If you have a 10,000 Watt peak output motor attached to a very light axe, so that it only took only 1 millisecond to fire, then there is no way that it can deliver more than 10 Joules of energy.
Whereas, if you connected it to a very heavy axe, so that it took 0.5 secs to fire, then it has the potential to deliver up to 5000 Joules.
Im building a Rexs Robot Challenge style FW for my IVA project at college, and I want an axe robot rather than a flipper, and I am unsure of a mechanism that uses both rams. Any clues ? I can use a motor, but Id need extra batteries for that
A motor would be easier, as you cant get much space and pressure in a fizzy drinks bottle (meaning less potential shots from the rams than Co2). Ive got to admit a Co2 axe would look better though. It would be quite easy to couple two bicycle rams together and use the same rack & pinion meathod as used on terrorhurtz, although the rack and pinion would probably require machining a new rod (the moving bit) for the ram(s).
You could use a crank lever system powered by a motor. Similar to what Mortis has.
for electric featherweight axes, e-mail me on james@jamesbaker.f9.co.uk and Ill send you a pic and info.
the design was entirly from my own knowledge of degree level engineering, and nothing else.

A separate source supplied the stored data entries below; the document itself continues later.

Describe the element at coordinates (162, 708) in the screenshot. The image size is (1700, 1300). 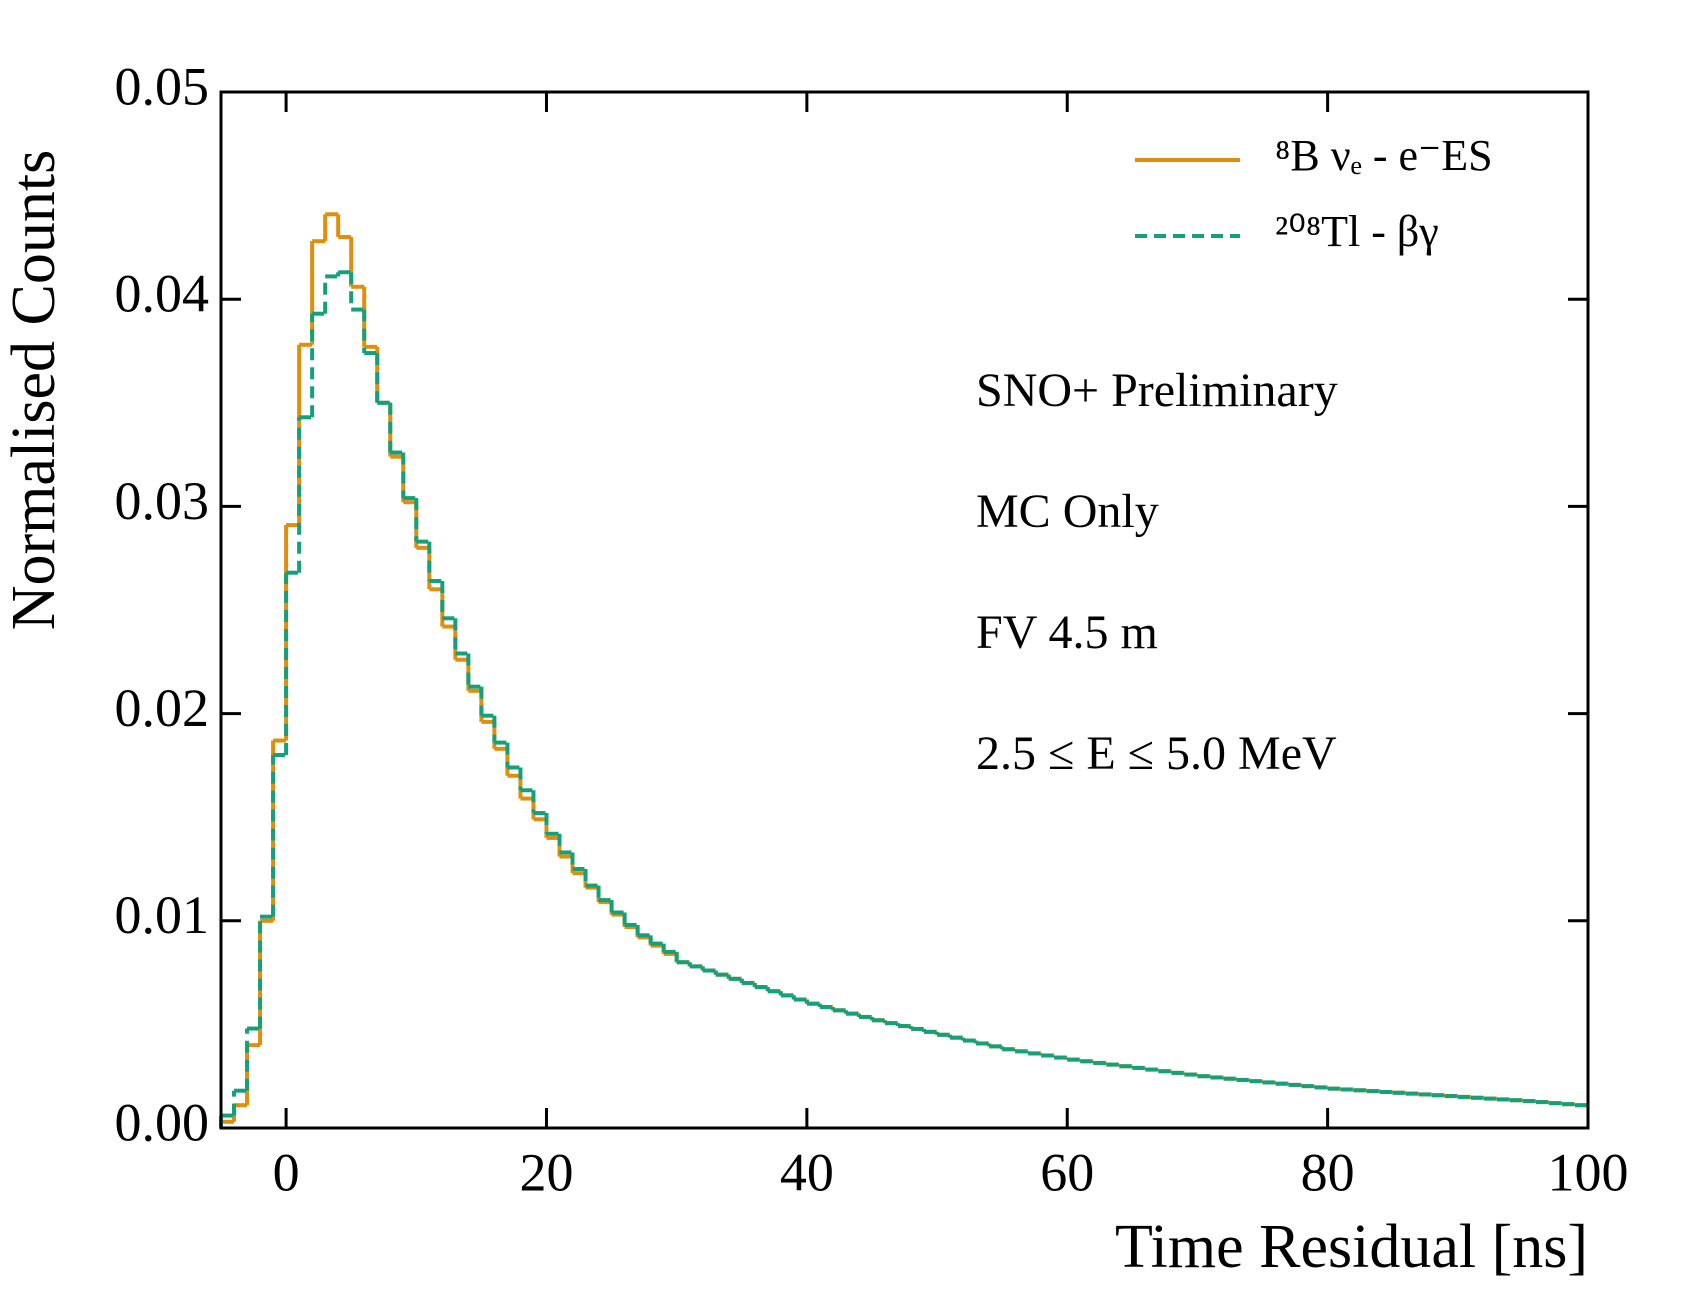
I see `y-tick-label: 0.02` at that location.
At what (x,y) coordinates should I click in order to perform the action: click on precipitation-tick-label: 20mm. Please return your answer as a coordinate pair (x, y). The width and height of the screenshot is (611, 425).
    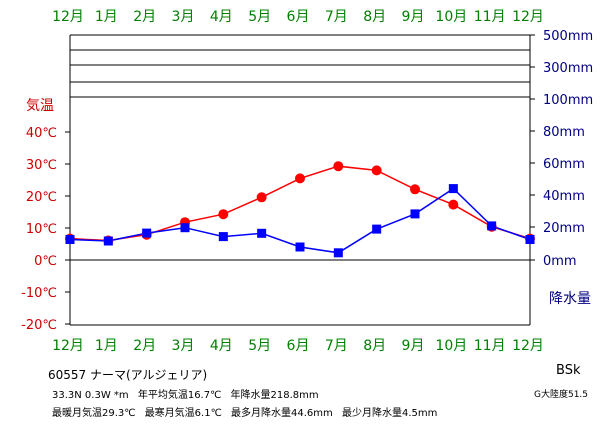
    Looking at the image, I should click on (564, 228).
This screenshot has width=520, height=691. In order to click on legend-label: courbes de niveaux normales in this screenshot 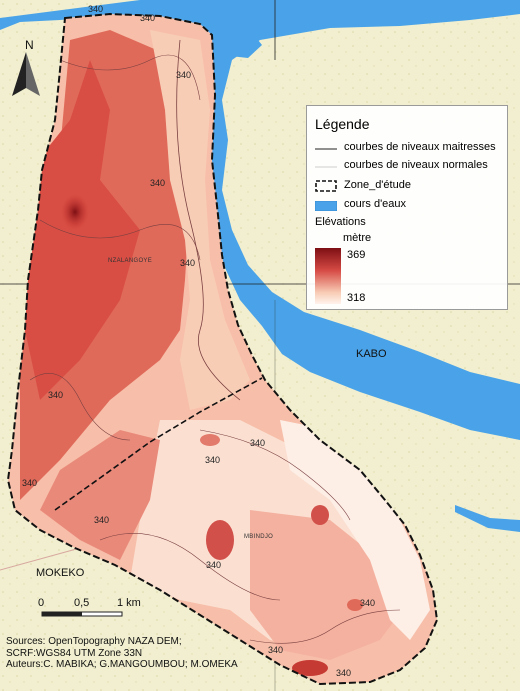, I will do `click(416, 165)`.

Having an astronomical respect for my knowledge, my friend then asked everyman and his dog for advice, including John Reid, and the solution he came up with using Johns figures and many computer programs was.... exacly the same as my solution.... exactly. So Id say that sticking to basic pricipals is by far the easiest way to build an effectice axe and if you do not have the maths background e-mail me and Ill send you info about mine
cheers
james
Ive had a look at Pauls equations and Ive fed in all the stats for my feather axe robot. I had to do this on paper as I dont have Excel. I ended with an answer that I was expecting, but when I then tried to modify the inputs for the gear reduction which my robot has the answer ended up at less then a 3rd of the energy. Anybody care to help explain this?
The robots weapon is a 1kg hatchet driven from an E.V. Warrior at 24V with a 4:1 reduction through chains and sprockets. The energy calculated before reduction was 1.4kj and after reduction was 0.4kj. A photo of the half completed robot can be found here http://www.robowars.org/forum/album_pic.php?pic_id=346http://www.robowars.org/forum/album_pic.php?pic_id=346
An EV Warrior powered by two 24V 3Ah Nicad sets would have a peak power output of around 600 Watts.

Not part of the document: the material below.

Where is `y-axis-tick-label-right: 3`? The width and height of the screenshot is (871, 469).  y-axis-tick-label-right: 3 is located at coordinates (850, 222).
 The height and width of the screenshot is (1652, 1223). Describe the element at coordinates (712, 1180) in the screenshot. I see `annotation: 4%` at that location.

Say the axe sweep lasted 0.2 secs, then the maximum possible energy would be 120 Joules.
To get a crude approximation to the sweep time, use the formula: t=(2 * s^2 * m / P)^0.3333
where s is the sweep distance of the axe, m is the mass of the axe head and P is the power of the motor. Assuming a 300mm long shaft, then this gives 0.14 secs and 86 Joules.
If you doubled the length of the axe shaft to 600mm and doubled the axe head to 2kg, then you could get it up to 0.29 secs and 170 Joules. With this setup, you would want a gear ratio of around 20 to 1.

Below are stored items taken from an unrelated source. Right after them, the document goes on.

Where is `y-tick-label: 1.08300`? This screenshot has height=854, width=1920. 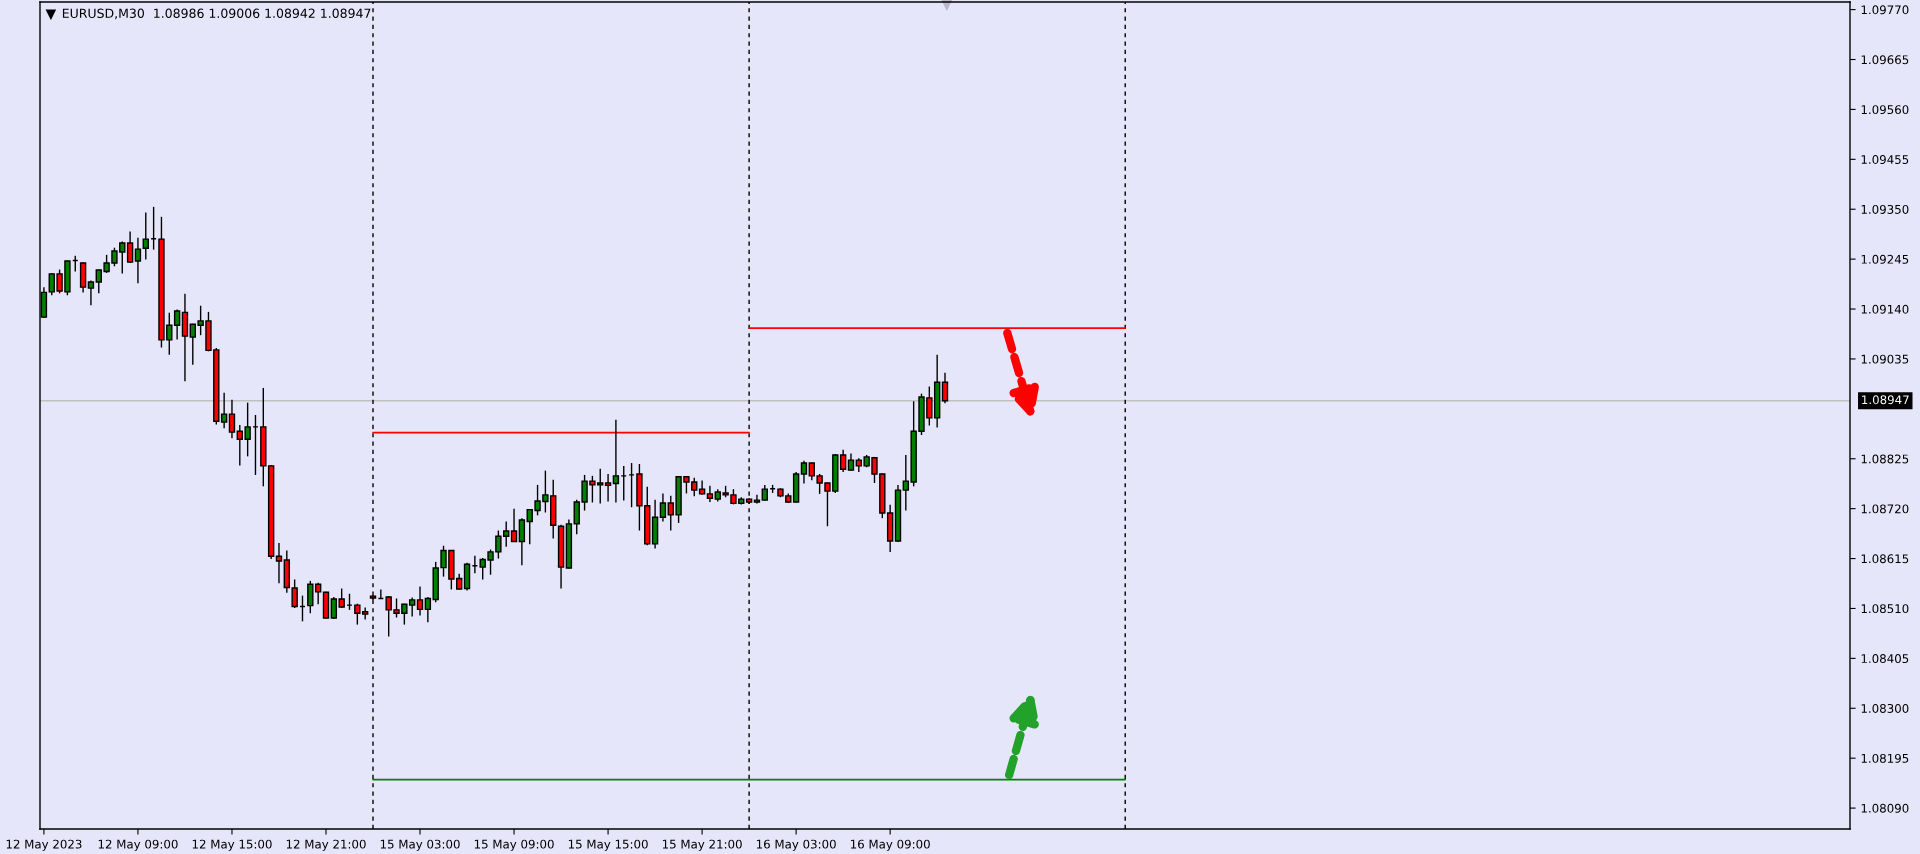 y-tick-label: 1.08300 is located at coordinates (1885, 708).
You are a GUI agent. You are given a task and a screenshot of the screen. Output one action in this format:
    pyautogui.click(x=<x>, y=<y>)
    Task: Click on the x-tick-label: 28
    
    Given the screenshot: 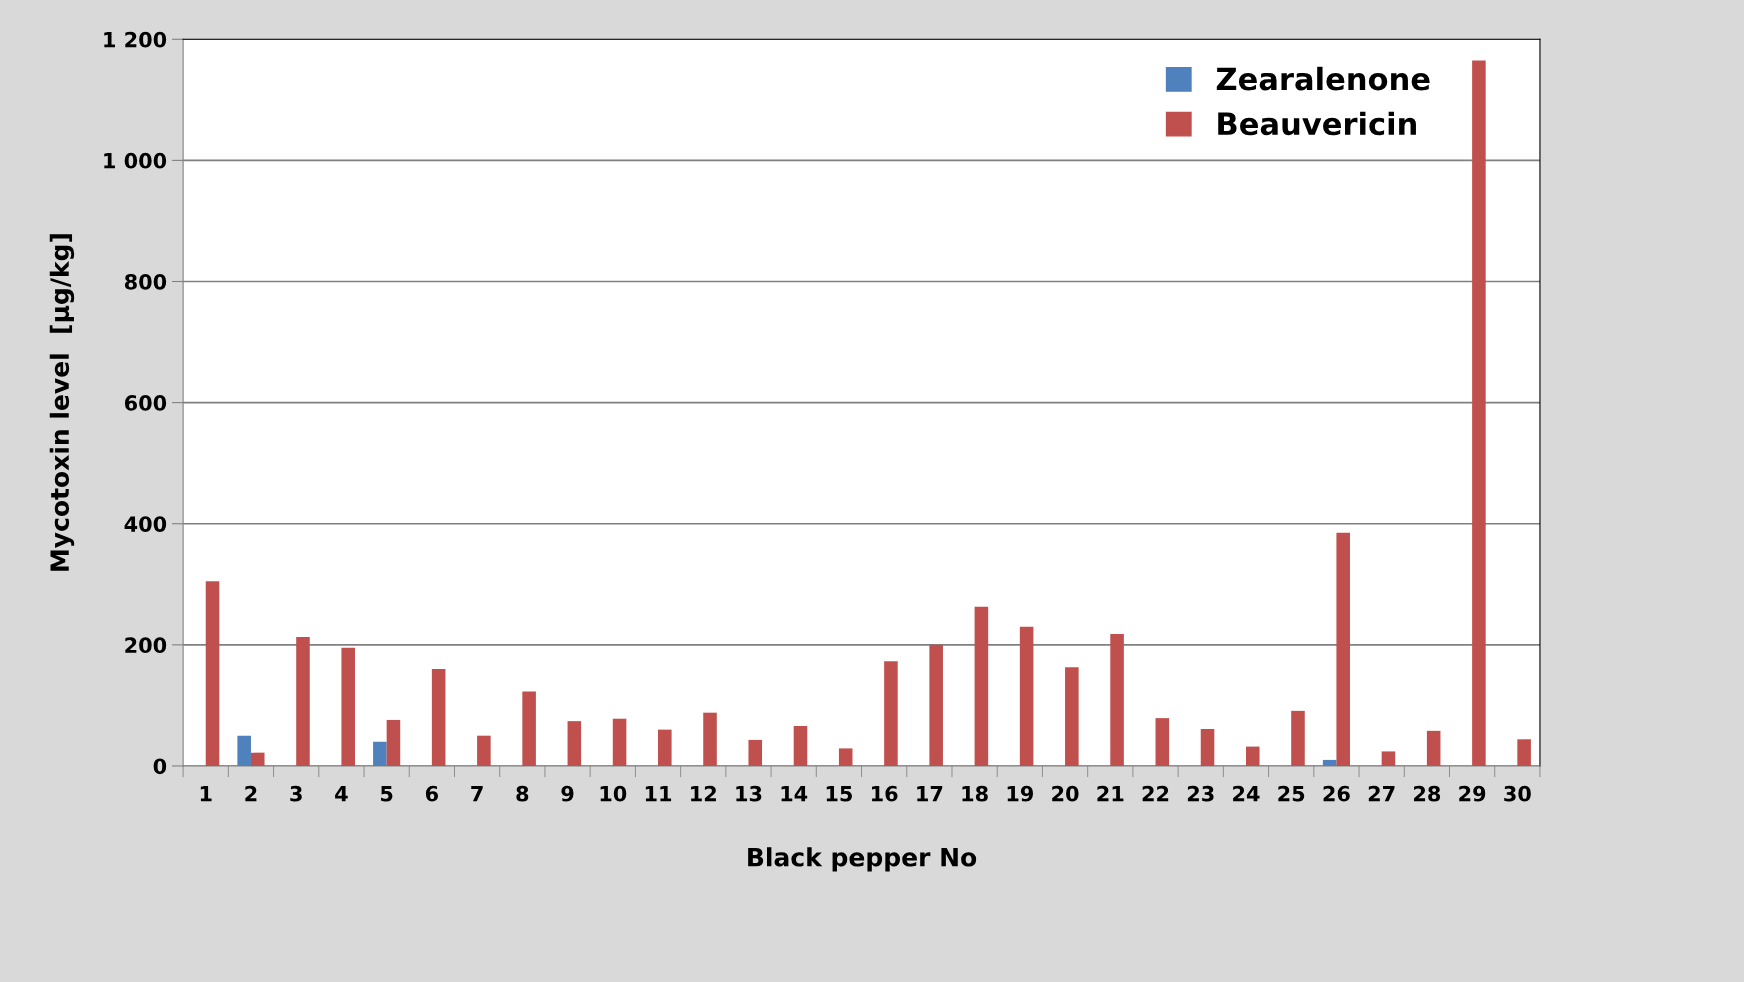 What is the action you would take?
    pyautogui.click(x=1428, y=794)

To get a very crude idea of the gear ratio required, use the time of the swing to get the average rotational speed of the axe. With the current setup 0.14 secs for half a revolution = 3.5 revs/sec = 210 rpm.
The no load speed of an EV on 24V is 5000 rpm, so the speed at which peak power is produced is 2500 rpm. So the gear ratio should be around 10 to 1.
Youll be glad to hear that you are only losing around 10% in energy by running at 4 to 1 rather than 10 to 1. You will however be drawing a lot more current from the batteries.
Ive made a fether with an axe. Its just a thwack bot, using the stinger-like system. I still have to get it a bit more reliable though :)
See my profile for a picture.
It uses 2 drill motors for each wheel. I still have to replace the actual axe, but its more of a show-bot anyway.
a better way to express the sweep time formula would be:
t = (2 * s^2 * m / P)^(1/3)
x^(1/3) is the cube root of x
s^2 = s squared